A LOOK BACK: Afraid of the Dark

Read John 1:1-18

“Peace I leave with you; my peace I give to you. I do not give to you as the world gives. Do not let your hearts be troubled, and do not let them be afraid.” (John 14:27)

The night was dense, thickened by the looming darkness that fell swiftly over the land. A fog had rolled in off of the sea that night, a mist of death that shrouded the land like a linen that covers a grayish dead corpse from passers by.  The air was cut thin by an uneasy feeling, a horrid sense of despair that crept in one’s bosom and suffocated away the life.

There in the distance, I could make out a shape through the fog. I squinted as if to focus in and, the more focused I became, I began to realize that the shape was the body of my friend Lucy. Her figure was lying still on top of a marble bench in the cemetery outside of the abbey. A called out to her in hopes that she would hear me; however, she lay there motionless as if she were made of marble herself.

At the sound of my voice I noticed movement.
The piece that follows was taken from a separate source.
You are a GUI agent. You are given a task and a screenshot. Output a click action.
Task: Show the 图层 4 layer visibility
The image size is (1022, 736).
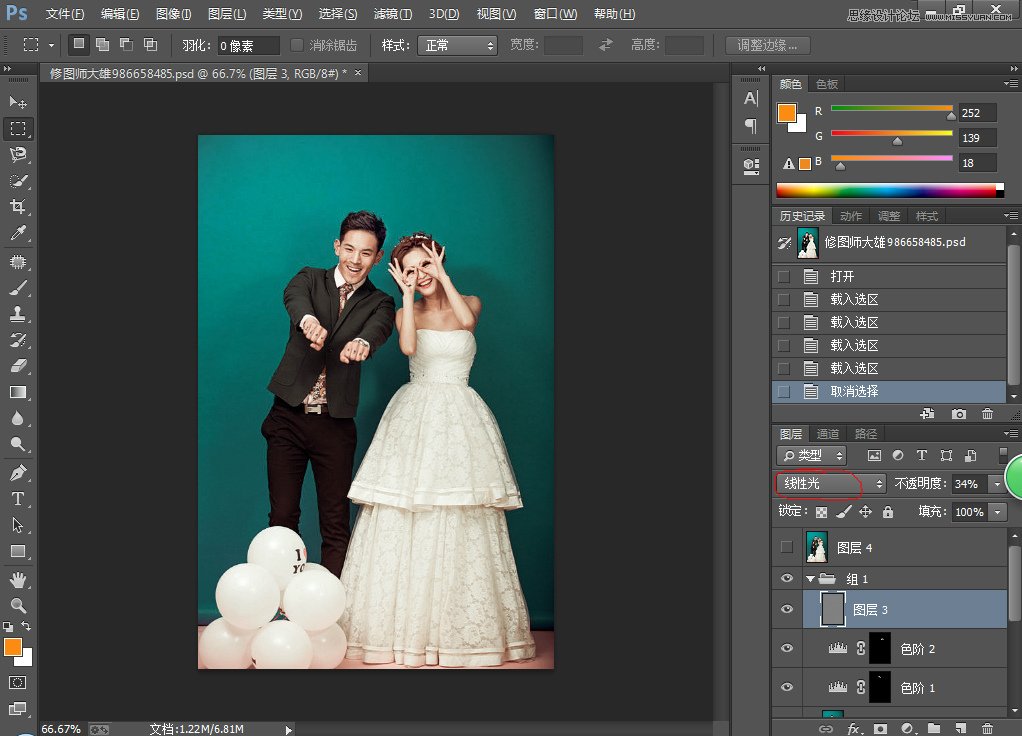click(x=788, y=547)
Directly behind Lucy’s motionless body loomed a shadowy figure. It was hunched over her like a vulture that has come to eat the flesh of its prey. What looked like its head raised up and I could see, cutting through the thickened veil of mist, two beady, red orbs illuminating a path straight toward me. Terror overwhelmed me as I realized that its eyes, its terrible red eyes were fixed on me. It was at that moment that I felt the blood within me grow icy cold with the fear of death.

The scene above is one that is forever etched into my mind. It is my representation of a scene that I read in Bram Stoker’s Dracula, where Mina follows a sleepwalking Lucy out to the chapel at Whitby and sees, for the first time, the shadowy monster we all have come to know as Count Dracula. There are lots of memorable moments in that book, and the truth be told that it is my favorite novel; however, there is no other scene in the book that stands so horrifying in my mind that that very scene.
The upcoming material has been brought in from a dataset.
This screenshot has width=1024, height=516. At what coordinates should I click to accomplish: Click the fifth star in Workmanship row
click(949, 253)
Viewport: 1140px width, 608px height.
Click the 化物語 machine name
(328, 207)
What is it that makes us so afraid of the dark and of darkness? Is it that our sight and our senses are limited? Is it that what lies beyond our sight is unknown to us and, as we all know, we fear what is unknown? The fact of the matter is that, whether it be day or night, there is much to fear in this world. Evil exists, and its monstrous presence in this world can be experienced even in the seemingly safest of places. In fact, don’t let the light and your senses decieve you. You are no more guaranteed safety in the light of day than you are in the dark of night.  We live in a world where cruelty, depravity and hopelessness seem to rule.

Yet, we are not without hope for we know that evil does not rule. We know that God sent true light into the world, the light of life, and that life resides in each and everyone of us. We can give into our fears and close out the light of God, or we can open our hearts to that light and let it transform us into beacons of hope, healing and wholeness for the rest of the world. In Jesus of Nazareth we see such a light, in Jesus Christ we see the hope of God carried out in humanity and we see the frailty of evil.

Do not let your fears conquer you. Trust that the true light of God is within you and shine it out for the world to see. Live as Christ did in this world. Love God by unconditionally loving others. Remove your fear and your cynicism and be a sanctuary of hope, healing an wholeness for the people around you who desperately need it. Shine that light no matter how the world reacts. Know that not even death can stop that light from shining within you for it is the light of Christ who conquered death.

“What is needed, rather than running away or controlling or suppressing or any other resistance, is understanding fear; that means, watch it, learn about it, come directly into contact with it. We are to learn about fear, not how to escape from it.” – Jiddu Krishnamurti

Lord, help me to conquer my fear. Fill me with your light and through me, bring hope, healing and wholeness to those who need it. Amen.